• **Text excerpt**
- - - - - - -
6 New Songs You Need to Hear This Week: 4/20/18 | Page 2 | Revolver

6 New Songs You Need to Hear This Week: 4/20/18

Deafheaven, Sleep, Yob and more
deafheaven 2018 PRESS, Corinne Shiavone
Deafheaven, 2018
photograph by Corinne Shiavone

Here at Revolver, we're always on the hunt for great new music — indeed, it's a big part of our jobs. With that in mind, here are the tracks released this week in metal, hard rock, hardcore and beyond that have been on heavy rotation at Revolver HQ. For your listening pleasure, we've also compiled the songs in a Spotify playlist, below, which will grow each week.

Deafheaven - "Honeycomb"
Over the course of Deafheaven's 12-minute "Honeycomb" — the band's first new song since their 2015 album New Bermuda — the San Francisco post-metal act serve up a hefty portion of their signature shoegaze-meets–black metal sound, while also exploring some new cinematic directions. Frontman George Clarke's searing screams lead the way through the maelstrom, with guitarists Kerry McCoy and Shiv Mehra doling out equally uplifting, plaintive and shredding guitar work. Things get interesting around the seven-minute mark, when the band rolls off the aggression for an Explosions in the Sky–style extended outro. Love it or hate it, Deafheaven deserve credit for swinging for the fences.

Sleep - "Giza Butler"
The Sciences has barely had enough time to settle, but we already have a favorite track of the bunch. "Giza Butler" is clearly a nod toward the god of the four-string as well as Egyptology, but what truly makes this new Sleep track rip is the riffs upon riffs upon riffs. While the bulk of the stoner-metal veterans' surprise new record is pensive, "Giza" is one of the few to come hard. Welcome back, boys.

Yob - "The Screen"
How do you come back from a harrowing near-death experience? Especially if you already have a reputation as doom metal's resident Zen-yogi-master? If you're YOB's Mike Scheidt, who almost died last year from an acute case of the intestinal disease diverticulitis, the expectation could be that you'd return more optimistic, more spiritual, mellower and more at peace. But if you're actual Mike Scheidt, you've instead returned with the heaviest, most skull-splitting song of your career, a tectonic crusher that's almost laughably crushing, grinding, relentless. "The Screen," the lead cut off YOB's forthcoming Our Raw Heart LP, bludgeons like the doom-metal inversion of Meshuggah's "Bleed" no one could ever even imagine. Except for a man who's faced death and come back.
- - - - - - -
Records taken from a dataset:
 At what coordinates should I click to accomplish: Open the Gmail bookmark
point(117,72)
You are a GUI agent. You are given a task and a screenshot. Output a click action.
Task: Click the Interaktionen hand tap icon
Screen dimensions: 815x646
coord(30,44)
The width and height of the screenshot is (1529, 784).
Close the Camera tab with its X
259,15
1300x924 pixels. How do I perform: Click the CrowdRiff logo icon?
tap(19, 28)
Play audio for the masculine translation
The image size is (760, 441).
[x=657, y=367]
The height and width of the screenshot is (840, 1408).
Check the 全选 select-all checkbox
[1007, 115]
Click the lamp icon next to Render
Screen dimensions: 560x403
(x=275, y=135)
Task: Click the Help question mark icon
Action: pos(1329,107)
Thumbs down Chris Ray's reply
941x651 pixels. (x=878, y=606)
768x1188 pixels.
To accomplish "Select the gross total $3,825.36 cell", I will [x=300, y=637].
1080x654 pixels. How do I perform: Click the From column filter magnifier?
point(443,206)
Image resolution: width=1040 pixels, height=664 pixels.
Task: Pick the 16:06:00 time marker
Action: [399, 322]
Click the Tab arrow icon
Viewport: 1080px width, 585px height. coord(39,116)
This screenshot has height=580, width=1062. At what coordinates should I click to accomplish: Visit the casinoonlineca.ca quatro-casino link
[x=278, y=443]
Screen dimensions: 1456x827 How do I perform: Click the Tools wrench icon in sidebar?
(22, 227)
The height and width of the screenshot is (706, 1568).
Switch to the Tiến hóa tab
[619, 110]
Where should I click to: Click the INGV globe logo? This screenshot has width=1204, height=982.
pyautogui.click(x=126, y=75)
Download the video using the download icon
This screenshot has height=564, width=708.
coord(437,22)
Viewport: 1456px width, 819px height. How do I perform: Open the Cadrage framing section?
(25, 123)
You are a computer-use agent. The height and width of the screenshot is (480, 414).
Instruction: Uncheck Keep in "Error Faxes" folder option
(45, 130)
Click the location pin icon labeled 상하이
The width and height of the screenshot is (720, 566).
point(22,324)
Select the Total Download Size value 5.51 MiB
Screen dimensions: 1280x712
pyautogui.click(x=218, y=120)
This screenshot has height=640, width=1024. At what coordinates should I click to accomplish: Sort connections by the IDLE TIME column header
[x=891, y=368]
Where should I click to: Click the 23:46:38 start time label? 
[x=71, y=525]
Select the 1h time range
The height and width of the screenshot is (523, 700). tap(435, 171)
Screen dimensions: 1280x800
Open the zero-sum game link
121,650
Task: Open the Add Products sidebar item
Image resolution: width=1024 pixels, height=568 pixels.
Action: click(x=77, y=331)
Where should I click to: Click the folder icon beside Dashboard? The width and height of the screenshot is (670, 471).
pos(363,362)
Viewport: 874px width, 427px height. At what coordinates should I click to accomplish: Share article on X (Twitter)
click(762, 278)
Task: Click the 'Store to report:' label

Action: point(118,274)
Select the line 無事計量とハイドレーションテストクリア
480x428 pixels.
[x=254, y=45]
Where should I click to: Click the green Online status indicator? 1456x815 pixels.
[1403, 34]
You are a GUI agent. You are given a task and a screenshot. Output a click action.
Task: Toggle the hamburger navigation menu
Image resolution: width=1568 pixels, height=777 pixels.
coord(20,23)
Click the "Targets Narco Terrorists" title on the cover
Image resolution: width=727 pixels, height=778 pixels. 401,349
- - - - - - -
• **Assigned task**
Rewrite the Revolver new-songs roundup between "Here at Revolver, we're" and "grow each week.", inclusive, swapping "heavy rotation" for "constant rotation". The records have nothing to do with the text.

• **Your response**
Here at Revolver, we're always on the hunt for great new music — indeed, it's a big part of our jobs. With that in mind, here are the tracks released this week in metal, hard rock, hardcore and beyond that have been on constant rotation at Revolver HQ. For your listening pleasure, we've also compiled the songs in a Spotify playlist, below, which will grow each week.